> _YOUR TASK_
For the entries below, the result should be an exact transcription of the lines from the one with "Add Pulsante e widget with the plus icon" up to and including the one with "The height and width of the screenshot is (888, 1372).", and only those.

> _DATA_
----

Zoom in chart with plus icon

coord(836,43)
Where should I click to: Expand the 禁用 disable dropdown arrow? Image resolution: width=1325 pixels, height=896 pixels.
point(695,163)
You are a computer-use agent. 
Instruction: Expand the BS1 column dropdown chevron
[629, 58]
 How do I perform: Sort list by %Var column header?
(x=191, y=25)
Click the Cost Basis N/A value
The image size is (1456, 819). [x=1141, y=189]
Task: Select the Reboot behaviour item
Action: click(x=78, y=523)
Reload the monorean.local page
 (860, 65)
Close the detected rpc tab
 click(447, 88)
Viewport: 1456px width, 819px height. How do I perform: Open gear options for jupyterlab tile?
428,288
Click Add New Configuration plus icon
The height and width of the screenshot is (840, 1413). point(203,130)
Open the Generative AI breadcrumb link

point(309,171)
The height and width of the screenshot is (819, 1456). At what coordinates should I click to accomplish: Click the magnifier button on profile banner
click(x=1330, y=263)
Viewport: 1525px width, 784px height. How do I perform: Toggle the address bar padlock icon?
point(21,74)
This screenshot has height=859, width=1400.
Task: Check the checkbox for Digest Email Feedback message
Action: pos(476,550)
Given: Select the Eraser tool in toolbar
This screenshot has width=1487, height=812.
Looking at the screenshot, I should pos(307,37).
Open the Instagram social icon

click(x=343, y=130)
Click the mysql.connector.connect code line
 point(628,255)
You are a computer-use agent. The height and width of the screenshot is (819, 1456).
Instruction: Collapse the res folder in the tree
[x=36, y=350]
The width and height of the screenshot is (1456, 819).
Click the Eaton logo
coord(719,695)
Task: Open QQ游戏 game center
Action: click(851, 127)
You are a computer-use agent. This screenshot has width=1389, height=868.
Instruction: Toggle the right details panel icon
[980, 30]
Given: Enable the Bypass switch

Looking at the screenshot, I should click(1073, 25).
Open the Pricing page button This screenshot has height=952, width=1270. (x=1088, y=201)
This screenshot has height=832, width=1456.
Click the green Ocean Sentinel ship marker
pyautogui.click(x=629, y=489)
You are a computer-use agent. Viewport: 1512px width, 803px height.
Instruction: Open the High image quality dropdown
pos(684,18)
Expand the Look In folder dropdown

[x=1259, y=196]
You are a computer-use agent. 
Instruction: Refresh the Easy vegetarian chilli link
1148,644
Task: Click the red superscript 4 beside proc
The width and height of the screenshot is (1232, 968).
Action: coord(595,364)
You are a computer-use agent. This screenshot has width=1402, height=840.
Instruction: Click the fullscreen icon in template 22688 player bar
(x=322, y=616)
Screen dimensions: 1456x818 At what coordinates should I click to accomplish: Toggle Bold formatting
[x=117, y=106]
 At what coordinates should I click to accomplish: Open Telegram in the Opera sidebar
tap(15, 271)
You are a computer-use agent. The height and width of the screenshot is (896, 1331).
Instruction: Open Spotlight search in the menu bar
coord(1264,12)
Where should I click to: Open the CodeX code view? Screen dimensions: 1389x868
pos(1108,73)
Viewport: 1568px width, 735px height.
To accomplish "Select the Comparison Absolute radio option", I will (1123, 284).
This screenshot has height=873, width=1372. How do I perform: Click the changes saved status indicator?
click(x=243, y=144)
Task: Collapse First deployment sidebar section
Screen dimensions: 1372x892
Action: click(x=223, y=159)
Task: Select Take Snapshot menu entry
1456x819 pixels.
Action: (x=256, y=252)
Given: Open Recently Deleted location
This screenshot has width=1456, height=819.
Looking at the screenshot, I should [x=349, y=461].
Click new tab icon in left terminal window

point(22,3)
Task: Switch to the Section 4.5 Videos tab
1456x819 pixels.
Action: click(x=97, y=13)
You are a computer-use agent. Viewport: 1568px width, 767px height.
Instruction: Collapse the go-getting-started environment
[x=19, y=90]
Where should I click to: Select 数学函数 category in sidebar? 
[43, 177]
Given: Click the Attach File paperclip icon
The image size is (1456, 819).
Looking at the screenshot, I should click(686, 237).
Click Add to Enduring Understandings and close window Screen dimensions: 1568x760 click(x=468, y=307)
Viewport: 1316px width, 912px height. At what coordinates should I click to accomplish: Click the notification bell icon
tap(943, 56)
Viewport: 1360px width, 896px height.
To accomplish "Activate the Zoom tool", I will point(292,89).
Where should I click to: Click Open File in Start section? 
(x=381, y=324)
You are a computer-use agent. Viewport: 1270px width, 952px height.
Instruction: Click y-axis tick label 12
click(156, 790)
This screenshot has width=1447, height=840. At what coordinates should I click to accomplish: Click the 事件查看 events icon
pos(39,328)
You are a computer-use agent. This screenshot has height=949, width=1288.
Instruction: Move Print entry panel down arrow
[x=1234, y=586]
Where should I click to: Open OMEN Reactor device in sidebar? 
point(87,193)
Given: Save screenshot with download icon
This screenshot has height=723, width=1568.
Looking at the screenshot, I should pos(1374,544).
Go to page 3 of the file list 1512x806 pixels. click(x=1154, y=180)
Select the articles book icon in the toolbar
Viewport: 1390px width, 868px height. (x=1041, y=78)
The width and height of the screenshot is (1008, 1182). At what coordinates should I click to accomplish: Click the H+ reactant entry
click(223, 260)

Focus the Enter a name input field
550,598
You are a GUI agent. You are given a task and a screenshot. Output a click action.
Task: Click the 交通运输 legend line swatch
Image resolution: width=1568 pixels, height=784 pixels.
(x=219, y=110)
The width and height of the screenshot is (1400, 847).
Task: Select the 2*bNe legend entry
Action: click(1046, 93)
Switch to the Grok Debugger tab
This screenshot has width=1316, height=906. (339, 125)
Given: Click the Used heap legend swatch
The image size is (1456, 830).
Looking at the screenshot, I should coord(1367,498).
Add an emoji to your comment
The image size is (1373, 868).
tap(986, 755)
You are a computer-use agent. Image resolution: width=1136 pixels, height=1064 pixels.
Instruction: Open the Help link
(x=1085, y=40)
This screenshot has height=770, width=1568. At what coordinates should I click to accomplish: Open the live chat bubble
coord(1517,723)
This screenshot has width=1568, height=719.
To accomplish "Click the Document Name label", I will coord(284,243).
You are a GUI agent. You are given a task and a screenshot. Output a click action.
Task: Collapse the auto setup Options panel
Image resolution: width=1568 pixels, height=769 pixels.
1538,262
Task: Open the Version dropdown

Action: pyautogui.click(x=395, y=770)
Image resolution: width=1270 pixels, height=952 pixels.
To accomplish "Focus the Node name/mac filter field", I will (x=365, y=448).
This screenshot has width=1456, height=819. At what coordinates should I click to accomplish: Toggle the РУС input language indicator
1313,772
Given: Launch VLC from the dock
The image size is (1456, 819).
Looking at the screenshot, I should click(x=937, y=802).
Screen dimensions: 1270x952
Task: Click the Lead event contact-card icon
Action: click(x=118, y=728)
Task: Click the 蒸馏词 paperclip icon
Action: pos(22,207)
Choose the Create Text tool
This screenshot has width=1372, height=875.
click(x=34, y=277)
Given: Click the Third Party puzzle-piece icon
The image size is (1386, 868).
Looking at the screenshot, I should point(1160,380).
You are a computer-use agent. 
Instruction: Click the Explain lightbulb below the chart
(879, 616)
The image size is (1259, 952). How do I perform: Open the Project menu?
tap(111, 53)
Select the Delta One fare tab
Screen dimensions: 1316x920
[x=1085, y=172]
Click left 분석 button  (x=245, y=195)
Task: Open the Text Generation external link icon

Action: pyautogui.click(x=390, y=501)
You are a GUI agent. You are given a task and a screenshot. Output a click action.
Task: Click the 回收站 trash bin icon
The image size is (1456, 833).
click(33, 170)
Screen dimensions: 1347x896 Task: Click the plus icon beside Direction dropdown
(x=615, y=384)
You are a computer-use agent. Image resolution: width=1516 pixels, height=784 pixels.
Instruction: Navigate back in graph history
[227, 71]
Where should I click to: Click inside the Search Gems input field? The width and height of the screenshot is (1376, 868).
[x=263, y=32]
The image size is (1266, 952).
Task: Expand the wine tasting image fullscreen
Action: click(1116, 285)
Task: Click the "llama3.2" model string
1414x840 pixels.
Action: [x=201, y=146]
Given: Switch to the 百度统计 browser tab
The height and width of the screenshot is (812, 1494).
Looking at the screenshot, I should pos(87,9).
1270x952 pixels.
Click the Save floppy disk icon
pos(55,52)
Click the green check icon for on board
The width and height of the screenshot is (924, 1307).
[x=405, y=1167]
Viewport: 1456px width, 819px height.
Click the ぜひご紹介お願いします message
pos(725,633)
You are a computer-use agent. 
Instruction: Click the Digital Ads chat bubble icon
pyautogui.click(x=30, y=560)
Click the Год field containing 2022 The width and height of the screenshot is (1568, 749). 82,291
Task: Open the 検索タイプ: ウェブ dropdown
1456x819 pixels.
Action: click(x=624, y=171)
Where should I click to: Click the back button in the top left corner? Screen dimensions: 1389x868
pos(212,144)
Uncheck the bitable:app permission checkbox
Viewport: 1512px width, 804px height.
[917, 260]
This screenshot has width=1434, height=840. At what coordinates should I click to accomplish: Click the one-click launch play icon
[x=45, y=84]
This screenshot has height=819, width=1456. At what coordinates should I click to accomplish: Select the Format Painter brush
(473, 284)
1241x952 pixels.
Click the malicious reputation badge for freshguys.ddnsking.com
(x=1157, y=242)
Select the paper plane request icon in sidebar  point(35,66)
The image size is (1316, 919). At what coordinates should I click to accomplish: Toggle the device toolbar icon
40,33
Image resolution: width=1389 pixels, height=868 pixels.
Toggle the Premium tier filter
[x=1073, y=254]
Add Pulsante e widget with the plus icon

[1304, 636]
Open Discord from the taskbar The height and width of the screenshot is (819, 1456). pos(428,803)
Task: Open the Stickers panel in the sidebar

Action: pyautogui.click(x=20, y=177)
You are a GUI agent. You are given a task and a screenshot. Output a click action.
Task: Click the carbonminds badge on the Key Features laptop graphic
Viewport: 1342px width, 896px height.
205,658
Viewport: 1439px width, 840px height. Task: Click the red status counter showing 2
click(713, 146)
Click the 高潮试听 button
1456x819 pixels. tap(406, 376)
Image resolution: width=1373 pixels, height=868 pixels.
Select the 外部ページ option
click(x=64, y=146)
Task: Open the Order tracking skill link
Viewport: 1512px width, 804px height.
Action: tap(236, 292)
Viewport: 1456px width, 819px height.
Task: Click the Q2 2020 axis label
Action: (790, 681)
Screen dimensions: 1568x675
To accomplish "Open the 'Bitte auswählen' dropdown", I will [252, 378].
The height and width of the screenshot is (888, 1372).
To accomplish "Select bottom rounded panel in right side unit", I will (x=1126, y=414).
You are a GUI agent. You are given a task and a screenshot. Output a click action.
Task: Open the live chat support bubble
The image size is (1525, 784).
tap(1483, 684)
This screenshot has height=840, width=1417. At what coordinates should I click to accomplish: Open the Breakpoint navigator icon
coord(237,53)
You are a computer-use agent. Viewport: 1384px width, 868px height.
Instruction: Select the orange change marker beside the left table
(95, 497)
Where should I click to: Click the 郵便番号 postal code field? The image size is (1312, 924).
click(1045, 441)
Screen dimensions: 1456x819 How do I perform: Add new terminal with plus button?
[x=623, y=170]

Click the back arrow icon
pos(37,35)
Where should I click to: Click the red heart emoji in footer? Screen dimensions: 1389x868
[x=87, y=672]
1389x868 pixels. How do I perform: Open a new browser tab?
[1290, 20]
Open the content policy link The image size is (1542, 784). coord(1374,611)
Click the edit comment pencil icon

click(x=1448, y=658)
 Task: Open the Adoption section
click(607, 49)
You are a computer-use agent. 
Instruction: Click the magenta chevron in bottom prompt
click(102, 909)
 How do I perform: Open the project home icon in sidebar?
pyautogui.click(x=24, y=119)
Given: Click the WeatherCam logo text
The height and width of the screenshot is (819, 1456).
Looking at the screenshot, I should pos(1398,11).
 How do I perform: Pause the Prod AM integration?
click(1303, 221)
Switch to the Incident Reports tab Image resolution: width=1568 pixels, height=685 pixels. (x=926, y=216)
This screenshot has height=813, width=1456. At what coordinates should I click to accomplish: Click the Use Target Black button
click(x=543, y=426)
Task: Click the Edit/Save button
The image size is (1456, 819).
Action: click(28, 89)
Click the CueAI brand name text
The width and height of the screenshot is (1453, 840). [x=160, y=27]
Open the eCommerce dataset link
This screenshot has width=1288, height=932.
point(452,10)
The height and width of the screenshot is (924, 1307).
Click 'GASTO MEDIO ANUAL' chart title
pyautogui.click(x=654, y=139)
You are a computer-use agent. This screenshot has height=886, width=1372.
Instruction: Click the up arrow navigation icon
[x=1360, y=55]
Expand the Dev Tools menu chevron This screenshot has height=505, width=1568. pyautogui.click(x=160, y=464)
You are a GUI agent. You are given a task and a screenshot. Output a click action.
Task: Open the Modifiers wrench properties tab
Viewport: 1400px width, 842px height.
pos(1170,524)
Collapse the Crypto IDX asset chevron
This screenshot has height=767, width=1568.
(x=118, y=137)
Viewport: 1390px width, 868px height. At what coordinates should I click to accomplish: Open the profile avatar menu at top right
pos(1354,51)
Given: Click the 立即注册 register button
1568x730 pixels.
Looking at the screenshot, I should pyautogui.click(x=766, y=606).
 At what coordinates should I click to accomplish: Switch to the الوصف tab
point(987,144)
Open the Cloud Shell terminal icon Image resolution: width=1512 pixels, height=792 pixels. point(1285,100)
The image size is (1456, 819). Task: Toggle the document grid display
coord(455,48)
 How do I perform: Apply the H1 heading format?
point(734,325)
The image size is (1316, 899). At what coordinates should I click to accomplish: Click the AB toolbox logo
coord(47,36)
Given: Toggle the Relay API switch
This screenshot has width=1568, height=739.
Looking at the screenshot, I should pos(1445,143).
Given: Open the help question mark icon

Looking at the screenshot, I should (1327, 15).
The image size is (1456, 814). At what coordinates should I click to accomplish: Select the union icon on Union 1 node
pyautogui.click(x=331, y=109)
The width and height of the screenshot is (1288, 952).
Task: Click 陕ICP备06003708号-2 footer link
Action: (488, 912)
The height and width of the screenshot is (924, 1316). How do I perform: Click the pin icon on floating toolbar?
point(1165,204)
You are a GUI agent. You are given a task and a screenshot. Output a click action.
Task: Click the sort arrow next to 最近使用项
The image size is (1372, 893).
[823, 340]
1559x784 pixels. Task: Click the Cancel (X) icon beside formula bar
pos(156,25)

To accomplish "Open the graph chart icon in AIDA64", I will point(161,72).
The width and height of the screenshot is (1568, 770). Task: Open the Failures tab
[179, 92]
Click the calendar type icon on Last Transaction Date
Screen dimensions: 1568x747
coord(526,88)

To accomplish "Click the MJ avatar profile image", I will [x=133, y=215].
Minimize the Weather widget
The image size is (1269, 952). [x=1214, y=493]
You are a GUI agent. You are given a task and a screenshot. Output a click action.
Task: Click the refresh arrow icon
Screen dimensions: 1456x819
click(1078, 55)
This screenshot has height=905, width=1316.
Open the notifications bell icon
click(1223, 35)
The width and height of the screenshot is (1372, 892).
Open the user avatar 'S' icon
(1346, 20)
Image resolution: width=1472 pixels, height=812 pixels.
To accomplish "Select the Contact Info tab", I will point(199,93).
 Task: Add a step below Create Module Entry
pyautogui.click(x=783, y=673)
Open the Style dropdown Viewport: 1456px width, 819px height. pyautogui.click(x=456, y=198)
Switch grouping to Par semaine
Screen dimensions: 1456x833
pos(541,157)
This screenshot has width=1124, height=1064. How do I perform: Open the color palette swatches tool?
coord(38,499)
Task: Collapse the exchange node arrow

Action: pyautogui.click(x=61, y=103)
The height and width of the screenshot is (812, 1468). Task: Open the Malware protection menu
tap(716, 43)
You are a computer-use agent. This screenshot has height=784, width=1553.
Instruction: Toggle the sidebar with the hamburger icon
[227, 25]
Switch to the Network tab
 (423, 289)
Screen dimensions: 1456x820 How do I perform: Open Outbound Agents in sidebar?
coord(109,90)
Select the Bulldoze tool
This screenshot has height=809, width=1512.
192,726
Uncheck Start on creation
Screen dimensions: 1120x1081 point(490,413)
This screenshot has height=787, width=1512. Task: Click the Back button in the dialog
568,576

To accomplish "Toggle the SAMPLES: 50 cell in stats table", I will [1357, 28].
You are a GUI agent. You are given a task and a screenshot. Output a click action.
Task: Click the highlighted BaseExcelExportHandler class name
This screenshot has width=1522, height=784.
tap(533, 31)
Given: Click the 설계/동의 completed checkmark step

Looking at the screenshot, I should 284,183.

----

> _SOLVED EXERCISE_
Add Pulsante e widget with the plus icon

[1304, 636]
Open Discord from the taskbar The height and width of the screenshot is (819, 1456). pos(428,803)
Task: Open the Stickers panel in the sidebar

Action: pyautogui.click(x=20, y=177)
You are a GUI agent. You are given a task and a screenshot. Output a click action.
Task: Click the carbonminds badge on the Key Features laptop graphic
Viewport: 1342px width, 896px height.
205,658
Viewport: 1439px width, 840px height. Task: Click the red status counter showing 2
click(713, 146)
Click the 高潮试听 button
1456x819 pixels. tap(406, 376)
Image resolution: width=1373 pixels, height=868 pixels.
Select the 外部ページ option
click(x=64, y=146)
Task: Open the Order tracking skill link
Viewport: 1512px width, 804px height.
Action: tap(236, 292)
Viewport: 1456px width, 819px height.
Task: Click the Q2 2020 axis label
Action: (790, 681)
Screen dimensions: 1568x675
To accomplish "Open the 'Bitte auswählen' dropdown", I will [252, 378].
The height and width of the screenshot is (888, 1372).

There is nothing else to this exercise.